## Selected text
Posts Tagged ‘Taj Mahal’

Civil Society: Myth or Toothless Tiger?

April 3, 2016

By Anjum Altaf

I had proposed a civil society initiative to constitute a People’s Planning Commission as a possible check on wasteful expenditures of public money by the state (Taj Mahal and the Planning Commission, The News, March 25, 2016). The responses received suggest that readers are in agreement with my critique of the existing Planning Commission but skeptical of the recommendation for civil society activism.

The reservations extend from questioning the very existence of civil society, to pointing out its fragmentation, to asking whether it has any way of choosing qualified individuals. These are legitimate questions, and given that I believe civil society activism to be virtually the only mechanism for moving forward in Pakistan, the onus of arguing the case is on me.

The concept of civil society is simple. Subtract from our universe the spheres of the state and the market along with their associated organizations and what we are left with is the sphere of civil society. The rationale for this division is that the state and the market have the power to take actions that impact the lives of members of civil society but the latter, as individuals, do not have the power to resist these actions if they are unjust, unfair, or in any way detrimental to their welfare. Civil society activism is the attempt to make possible collective actions to protect or advance the interest of citizens. The vehicle for such actions are voluntary organizations that are non-state and not-for profit.

As a citizen without power I consider myself a member of civil society and the opinion I wrote was a manifestation of civil society activism in that it proposed an action that would protect or advance the interests of citizens in a situation where I felt those interests were being jeopardized. In that sense, all citizens without state or market power who advocate change are activists belonging to civil society.

As mentioned above, civil society activism at the level of the individual can suggest ideas for action but cannot substitute for the action itself which requires collective effort. This brings us face to face with the reality that civil society is not a monolith with all members in agreement over what is to be done or how. On the contrary, civil society is fragmented with many interest groups often acting at cross purposes. To add to the complication, civil society actions can also be malevolent, dishonest, and welfare-reducing.

## Dataset rows
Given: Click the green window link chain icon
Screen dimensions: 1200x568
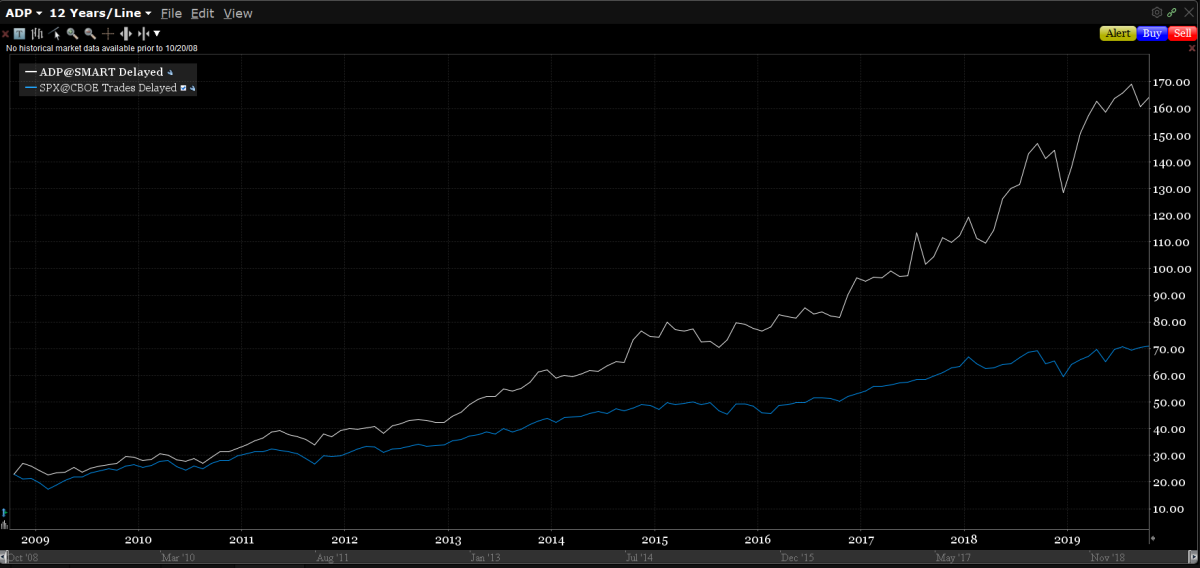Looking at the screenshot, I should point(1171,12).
* * *
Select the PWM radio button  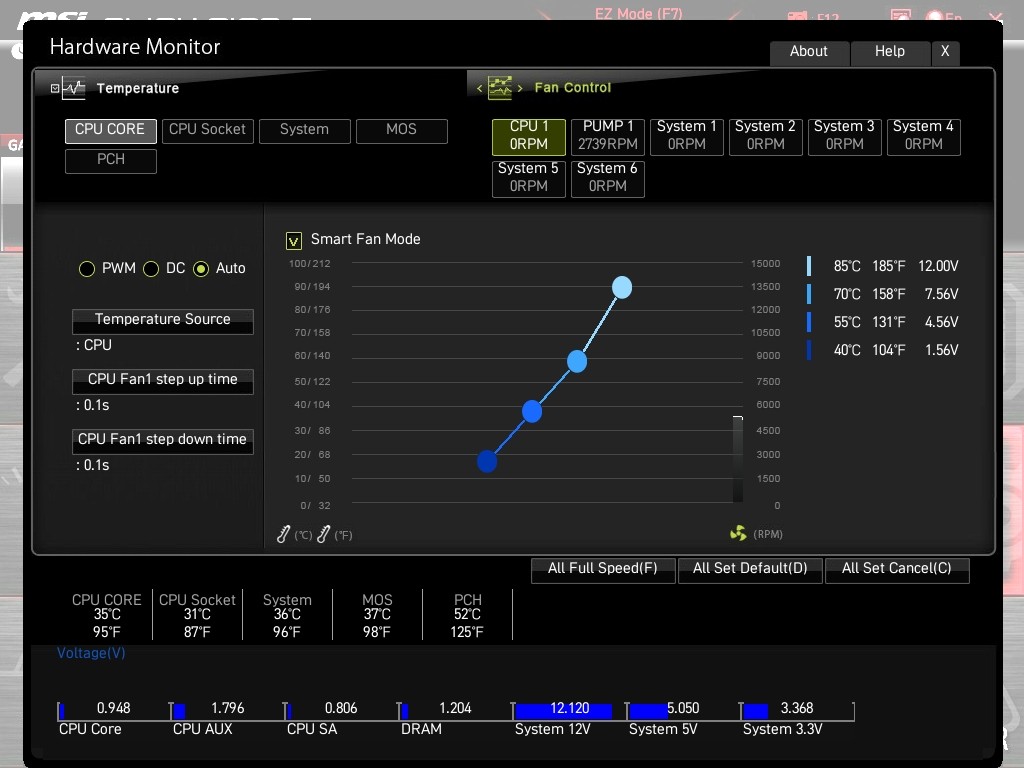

## Task set
a - From the civil society article, list every reservation that readers raised about civil society.
b - For each statement, state whether the civil society article supports it, answering yes or no and quoting the deciding words: (i) Readers agreed with the critique of the existing Planning Commission. (ii) Civil society is a monolith whose members agree on what is to be done. (iii) The vehicles for civil society actions are for-profit organizations.
c - Reproduce the passage of the civil society article starting with "Posts Tagged ‘Taj" and going on through "case is on me.".
The listing is separate material with no connection to the civil society article.

## Solutions to the problems
a -
- Questioning the very existence of civil society
- Pointing out its fragmentation
- Asking whether it has any way of choosing qualified individuals

b -
(i) Yes: "readers are in agreement with my critique of the existing Planning Commission"
(ii) No: "civil society is not a monolith with all members in agreement over what is to be done or how"
(iii) No: "The vehicle for such actions are voluntary organizations that are non-state and not-for profit."

c -
Posts Tagged ‘Taj Mahal’

Civil Society: Myth or Toothless Tiger?

April 3, 2016

By Anjum Altaf

I had proposed a civil society initiative to constitute a People’s Planning Commission as a possible check on wasteful expenditures of public money by the state (Taj Mahal and the Planning Commission, The News, March 25, 2016). The responses received suggest that readers are in agreement with my critique of the existing Planning Commission but skeptical of the recommendation for civil society activism.

The reservations extend from questioning the very existence of civil society, to pointing out its fragmentation, to asking whether it has any way of choosing qualified individuals. These are legitimate questions, and given that I believe civil society activism to be virtually the only mechanism for moving forward in Pakistan, the onus of arguing the case is on me.